There are so many things wrong with what Biden said that it's hard to know which word to focus on first. Articulate? Bright? Clean? Mainstream? Whatever Biden thought he was trying to say, there are plenty of folks who felt he was saying that black people are rarely any of those things.

So on Monday, Anne Garside, the director of communications for the Maryland Historical Society, and Arvie Smith, an artist-in-residence at the society, extended an invitation to Joey the Lip to visit the exhibits At Freedom's Door: Challenging Slavery in Maryland. Part of the exhibit is at the society; the other is at the Reginald F. Lewis Museum of Maryland African American History and Culture.

"These are two stand-alone exhibits that complement each other," said Robert W. Rogers, the acting director of the society. The part of the exhibit that's pertinent to Biden's remarks is the section at the Lewis museum about racial stereotyping, which became more vicious, widespread and ludicrous after the Civil War in an attempt to justify slavery, racism and discrimination against black Americans.

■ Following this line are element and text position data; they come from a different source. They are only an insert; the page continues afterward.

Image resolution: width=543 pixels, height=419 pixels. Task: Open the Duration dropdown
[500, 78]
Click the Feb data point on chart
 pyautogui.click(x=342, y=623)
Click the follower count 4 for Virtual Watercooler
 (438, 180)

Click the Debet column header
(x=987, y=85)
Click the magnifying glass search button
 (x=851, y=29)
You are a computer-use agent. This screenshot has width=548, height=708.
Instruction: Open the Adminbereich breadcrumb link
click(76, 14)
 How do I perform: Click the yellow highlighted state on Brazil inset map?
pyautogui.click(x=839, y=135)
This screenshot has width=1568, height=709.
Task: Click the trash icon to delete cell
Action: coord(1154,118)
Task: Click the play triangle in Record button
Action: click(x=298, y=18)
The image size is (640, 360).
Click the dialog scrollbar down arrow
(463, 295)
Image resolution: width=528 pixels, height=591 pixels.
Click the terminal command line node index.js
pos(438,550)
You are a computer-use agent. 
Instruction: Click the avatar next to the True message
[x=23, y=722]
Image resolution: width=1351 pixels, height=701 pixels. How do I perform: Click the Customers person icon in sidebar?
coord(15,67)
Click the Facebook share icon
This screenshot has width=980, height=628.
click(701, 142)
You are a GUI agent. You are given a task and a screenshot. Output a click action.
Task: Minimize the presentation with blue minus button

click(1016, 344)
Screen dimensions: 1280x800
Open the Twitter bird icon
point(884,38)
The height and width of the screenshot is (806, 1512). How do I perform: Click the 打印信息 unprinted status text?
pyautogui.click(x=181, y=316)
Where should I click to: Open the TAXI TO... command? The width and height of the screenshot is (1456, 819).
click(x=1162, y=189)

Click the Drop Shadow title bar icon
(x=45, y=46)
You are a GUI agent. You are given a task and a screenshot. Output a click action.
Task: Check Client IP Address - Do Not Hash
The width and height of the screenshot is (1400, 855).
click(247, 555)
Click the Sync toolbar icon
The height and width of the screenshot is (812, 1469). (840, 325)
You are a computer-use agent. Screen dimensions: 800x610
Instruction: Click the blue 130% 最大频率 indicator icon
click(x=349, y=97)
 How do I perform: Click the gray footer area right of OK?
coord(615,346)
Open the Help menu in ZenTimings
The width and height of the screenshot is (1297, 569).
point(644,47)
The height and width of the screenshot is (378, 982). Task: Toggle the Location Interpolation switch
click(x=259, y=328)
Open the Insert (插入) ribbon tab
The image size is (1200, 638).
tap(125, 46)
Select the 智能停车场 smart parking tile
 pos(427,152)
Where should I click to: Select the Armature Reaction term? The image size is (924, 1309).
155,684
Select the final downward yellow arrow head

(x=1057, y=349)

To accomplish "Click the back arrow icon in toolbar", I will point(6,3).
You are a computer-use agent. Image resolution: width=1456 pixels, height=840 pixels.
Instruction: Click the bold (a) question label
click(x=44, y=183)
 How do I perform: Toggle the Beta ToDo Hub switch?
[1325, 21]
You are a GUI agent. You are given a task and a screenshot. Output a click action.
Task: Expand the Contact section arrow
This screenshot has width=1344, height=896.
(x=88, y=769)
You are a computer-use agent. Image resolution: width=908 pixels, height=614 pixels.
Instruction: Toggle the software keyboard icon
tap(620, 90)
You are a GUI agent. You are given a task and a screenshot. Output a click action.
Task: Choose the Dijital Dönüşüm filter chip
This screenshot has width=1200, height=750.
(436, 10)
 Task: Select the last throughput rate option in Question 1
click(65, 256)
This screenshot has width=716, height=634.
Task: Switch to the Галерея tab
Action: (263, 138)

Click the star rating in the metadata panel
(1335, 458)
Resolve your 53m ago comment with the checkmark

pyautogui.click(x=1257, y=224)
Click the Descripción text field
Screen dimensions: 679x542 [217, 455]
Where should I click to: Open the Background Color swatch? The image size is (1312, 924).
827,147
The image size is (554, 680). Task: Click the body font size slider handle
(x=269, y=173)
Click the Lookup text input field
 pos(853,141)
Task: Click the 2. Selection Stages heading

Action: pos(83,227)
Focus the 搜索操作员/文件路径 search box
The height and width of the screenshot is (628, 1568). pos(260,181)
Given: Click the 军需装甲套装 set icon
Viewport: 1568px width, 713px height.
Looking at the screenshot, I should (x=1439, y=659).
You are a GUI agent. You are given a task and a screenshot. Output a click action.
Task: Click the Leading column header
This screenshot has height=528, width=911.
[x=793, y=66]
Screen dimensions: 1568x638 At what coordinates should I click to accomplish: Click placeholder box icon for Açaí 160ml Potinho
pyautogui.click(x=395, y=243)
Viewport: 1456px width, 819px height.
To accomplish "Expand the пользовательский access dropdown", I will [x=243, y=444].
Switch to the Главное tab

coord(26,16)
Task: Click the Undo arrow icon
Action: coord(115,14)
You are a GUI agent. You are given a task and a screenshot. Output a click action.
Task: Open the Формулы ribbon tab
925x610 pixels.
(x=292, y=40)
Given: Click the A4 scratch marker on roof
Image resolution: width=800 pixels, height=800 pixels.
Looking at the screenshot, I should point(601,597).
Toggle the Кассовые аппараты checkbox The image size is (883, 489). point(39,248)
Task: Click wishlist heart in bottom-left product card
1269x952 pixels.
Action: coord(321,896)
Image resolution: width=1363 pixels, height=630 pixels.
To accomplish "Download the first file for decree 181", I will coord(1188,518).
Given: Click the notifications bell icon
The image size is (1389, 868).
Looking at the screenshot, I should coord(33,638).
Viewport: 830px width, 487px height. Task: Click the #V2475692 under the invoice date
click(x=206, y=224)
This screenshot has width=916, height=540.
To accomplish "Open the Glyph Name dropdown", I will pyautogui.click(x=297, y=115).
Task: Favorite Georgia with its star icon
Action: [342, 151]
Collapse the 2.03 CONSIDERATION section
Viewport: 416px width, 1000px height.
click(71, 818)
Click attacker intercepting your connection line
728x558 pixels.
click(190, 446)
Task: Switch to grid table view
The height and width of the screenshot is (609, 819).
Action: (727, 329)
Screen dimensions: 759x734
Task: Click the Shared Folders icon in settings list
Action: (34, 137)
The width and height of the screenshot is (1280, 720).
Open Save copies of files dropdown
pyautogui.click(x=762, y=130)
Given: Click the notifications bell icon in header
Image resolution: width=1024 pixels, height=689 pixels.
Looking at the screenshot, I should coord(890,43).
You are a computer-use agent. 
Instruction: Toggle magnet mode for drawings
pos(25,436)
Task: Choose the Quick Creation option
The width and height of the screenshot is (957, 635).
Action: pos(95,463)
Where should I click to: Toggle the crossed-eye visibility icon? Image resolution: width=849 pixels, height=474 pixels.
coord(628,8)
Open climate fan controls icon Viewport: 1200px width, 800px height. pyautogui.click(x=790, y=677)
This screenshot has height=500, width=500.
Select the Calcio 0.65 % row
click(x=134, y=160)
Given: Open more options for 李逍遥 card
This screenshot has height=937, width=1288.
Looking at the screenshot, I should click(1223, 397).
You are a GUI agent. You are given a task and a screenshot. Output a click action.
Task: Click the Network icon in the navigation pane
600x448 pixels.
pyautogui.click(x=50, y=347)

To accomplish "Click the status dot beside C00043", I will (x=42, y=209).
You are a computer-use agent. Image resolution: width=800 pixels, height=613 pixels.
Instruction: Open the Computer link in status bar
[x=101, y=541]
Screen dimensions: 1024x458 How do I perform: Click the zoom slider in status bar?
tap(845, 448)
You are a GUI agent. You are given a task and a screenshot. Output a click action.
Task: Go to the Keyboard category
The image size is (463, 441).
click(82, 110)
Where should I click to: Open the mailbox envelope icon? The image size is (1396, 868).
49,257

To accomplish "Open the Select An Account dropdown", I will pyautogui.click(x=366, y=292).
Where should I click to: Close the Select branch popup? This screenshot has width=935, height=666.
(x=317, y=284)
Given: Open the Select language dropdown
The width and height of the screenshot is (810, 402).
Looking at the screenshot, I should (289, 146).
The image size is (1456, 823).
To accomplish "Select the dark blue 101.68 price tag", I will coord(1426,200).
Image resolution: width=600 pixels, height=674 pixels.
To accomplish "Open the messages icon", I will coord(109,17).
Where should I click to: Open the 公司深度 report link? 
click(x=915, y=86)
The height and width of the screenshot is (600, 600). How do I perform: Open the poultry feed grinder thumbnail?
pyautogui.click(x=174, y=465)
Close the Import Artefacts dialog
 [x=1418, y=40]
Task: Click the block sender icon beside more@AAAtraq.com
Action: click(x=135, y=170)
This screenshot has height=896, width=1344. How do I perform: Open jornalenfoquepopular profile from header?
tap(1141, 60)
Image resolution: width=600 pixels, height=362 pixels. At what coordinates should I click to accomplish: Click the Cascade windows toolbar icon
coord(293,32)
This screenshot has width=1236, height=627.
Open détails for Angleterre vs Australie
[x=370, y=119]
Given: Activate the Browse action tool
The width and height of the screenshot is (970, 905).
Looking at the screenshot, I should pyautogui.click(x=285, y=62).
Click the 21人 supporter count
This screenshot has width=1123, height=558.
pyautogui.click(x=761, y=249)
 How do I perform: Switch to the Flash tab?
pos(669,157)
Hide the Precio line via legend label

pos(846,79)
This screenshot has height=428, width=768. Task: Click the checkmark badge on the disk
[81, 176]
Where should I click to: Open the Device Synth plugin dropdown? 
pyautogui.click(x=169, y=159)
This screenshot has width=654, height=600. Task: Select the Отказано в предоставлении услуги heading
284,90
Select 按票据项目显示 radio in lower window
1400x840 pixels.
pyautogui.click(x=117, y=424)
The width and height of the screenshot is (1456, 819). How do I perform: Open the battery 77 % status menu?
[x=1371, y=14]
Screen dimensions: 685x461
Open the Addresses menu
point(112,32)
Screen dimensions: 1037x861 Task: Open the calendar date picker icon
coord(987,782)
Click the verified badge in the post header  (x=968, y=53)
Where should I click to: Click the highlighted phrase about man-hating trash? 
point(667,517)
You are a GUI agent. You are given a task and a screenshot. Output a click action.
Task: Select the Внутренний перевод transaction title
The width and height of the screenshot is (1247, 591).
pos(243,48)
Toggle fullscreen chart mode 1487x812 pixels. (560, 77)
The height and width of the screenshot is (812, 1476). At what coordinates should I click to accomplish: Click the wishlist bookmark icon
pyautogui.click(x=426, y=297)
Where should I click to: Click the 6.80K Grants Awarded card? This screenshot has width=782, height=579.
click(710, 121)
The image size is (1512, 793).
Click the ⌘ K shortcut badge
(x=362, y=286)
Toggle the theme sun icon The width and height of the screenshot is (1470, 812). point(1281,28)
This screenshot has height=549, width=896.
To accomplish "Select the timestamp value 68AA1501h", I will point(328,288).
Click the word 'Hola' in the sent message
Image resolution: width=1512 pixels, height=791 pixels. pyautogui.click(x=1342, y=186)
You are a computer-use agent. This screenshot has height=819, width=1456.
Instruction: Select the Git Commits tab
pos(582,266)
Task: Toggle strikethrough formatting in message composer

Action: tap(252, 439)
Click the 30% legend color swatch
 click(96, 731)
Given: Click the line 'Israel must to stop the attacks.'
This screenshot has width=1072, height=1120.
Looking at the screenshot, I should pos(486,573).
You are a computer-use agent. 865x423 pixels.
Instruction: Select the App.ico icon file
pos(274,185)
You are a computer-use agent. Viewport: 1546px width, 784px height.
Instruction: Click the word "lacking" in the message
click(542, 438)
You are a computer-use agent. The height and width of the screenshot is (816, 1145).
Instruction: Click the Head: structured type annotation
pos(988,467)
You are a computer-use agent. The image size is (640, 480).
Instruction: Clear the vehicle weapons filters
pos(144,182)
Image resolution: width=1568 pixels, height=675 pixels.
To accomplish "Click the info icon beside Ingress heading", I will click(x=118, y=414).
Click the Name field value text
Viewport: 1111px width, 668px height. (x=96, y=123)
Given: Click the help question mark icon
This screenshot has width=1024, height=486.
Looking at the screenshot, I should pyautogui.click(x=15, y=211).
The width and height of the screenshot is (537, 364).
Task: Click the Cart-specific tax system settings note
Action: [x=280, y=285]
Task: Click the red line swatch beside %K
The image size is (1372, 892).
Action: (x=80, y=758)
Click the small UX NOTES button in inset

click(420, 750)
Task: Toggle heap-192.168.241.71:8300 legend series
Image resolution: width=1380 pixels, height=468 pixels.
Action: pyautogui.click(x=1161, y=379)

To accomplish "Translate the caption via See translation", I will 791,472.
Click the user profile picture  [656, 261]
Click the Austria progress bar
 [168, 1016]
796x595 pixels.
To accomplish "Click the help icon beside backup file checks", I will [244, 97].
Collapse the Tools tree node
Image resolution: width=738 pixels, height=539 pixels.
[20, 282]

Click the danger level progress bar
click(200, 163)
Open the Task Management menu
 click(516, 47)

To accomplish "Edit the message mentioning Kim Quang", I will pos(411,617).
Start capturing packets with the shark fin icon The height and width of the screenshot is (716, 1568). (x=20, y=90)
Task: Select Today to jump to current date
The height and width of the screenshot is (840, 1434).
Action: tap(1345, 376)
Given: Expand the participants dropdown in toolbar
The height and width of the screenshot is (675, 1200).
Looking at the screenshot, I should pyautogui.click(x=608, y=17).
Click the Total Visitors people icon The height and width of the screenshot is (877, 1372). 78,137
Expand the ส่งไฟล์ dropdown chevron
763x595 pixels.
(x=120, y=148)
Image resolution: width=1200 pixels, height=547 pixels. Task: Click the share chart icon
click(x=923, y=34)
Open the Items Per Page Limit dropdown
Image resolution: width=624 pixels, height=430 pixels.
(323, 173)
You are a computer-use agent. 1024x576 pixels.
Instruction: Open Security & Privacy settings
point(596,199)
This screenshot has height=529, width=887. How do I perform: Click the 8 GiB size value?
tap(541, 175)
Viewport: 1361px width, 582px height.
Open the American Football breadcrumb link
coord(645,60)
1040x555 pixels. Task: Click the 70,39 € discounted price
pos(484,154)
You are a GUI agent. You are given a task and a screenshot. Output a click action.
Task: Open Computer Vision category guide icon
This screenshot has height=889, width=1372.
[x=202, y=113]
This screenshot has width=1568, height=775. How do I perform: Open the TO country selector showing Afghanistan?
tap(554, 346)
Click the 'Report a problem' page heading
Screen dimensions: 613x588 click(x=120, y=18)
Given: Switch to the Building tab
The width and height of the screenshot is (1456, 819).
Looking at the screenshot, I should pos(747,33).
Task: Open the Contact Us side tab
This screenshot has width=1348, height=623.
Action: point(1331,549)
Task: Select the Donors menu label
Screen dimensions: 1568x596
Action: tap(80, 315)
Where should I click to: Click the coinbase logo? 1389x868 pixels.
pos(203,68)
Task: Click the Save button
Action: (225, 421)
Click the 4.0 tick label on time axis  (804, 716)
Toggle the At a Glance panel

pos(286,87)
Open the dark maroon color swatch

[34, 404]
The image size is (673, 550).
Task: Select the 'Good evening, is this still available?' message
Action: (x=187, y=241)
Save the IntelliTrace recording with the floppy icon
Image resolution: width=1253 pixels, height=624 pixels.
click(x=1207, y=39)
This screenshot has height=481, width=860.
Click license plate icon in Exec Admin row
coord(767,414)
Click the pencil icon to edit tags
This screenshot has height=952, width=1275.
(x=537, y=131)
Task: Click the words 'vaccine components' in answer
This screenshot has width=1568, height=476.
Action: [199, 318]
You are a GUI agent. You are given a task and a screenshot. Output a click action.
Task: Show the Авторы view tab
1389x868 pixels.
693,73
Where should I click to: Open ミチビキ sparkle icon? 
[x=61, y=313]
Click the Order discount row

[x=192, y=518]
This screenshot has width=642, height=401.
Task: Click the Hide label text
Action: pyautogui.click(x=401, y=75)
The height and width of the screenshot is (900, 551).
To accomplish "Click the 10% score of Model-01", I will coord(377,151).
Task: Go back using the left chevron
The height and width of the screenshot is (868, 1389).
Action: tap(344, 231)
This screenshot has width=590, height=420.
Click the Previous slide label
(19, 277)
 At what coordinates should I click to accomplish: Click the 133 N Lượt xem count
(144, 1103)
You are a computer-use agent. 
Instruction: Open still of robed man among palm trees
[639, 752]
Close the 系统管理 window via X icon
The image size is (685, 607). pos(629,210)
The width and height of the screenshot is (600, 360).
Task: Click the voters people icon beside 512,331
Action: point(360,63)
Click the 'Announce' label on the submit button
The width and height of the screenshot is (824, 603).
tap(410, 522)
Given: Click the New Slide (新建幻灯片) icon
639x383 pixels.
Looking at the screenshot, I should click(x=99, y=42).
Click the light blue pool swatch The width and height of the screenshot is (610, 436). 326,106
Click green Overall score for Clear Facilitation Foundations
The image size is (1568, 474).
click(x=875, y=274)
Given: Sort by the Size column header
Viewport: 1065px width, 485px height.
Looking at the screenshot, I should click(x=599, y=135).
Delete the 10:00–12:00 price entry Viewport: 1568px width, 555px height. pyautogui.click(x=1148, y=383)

Some view Joey the Lip's remarks as another stereotype.

"Just one more proof of how much this exhibit is needed," Garside said Monday as she led a tour of the society.

Smith, a black artist whose works appear in both exhibits, was even more strident in his criticism of Biden.

"It's that racism they don't recognize, the Bidens of the world," Smith said. "[Biden] was talking in a way that white people can understand. `He [Obama] is not a threat. He's not a Jesse Jackson or an Al Sharpton. He's a good [Negro].'"

I'll have to fess up that I wasn't as upset about Biden's comments as Garside and Smith are, probably because I was too busy cackling hysterically.

I love it when liberal Democrats say stupid things about race. Besides, are Biden's comments any more offensive than those uttered by Rep. John Conyers of Michigan implying that black Republicans and conservatives have some faulty wiring in their brains?

Conyers made his remarks to Michael Steele in a committee room of the Rayburn House Office Building shortly after Steele was elected lieutenant governor of Maryland in 2002. What's the difference in implying that blacks aren't clean or articulate and implying that all blacks should think alike?

Well, the color of the person saying it, apparently. Conyers is black. Joey the Lip is a.) white; and b.) male; which means c.) - his goose is officially cooked.

And perhaps it should be. The word that might have cooked Biden's goose isn't "articulate" or "clean." Maybe it's that m-word: mainstream.

What Biden was clumsily trying to say is that Obama is the first black presidential candidate who possessed all the qualities of being "mainstream, articulate and clean." Even detractors of Jesse Jackson and Al Sharpton can't deny they're articulate. But it's questionable if they appeal to mainstream voters. And are they clean in the sense that Biden probably meant it, which is to say free of scandal?

Puh-leese.

But Shirley Chisholm, a congresswoman from New York, also ran for president. She was articulate and free of scandal. Was Biden saying Chisholm wasn't mainstream?

"Or articulate or clean," Smith said. "[Biden's] making these broad generalizations. It was an incredible statement."

Indeed it was, one that might be more sexist than racist. Was Biden thinking of Jackson and Sharpton, and forgetting Chisholm's run for the presidency in 1972?

Shame on Biden if he did. And shame on him for not thinking about that word "mainstream" a little more. As the exhibits at the historical society and the Lewis museum make clear, slavery, the Fugitive Slave Law, racism and discrimination were all, at one time, mainstream things.

And let's not forget how Chisholm described herself as a congresswoman: "unbought and unbossed." If that kind of legislator isn't "mainstream," no wonder we've got the Congress we have.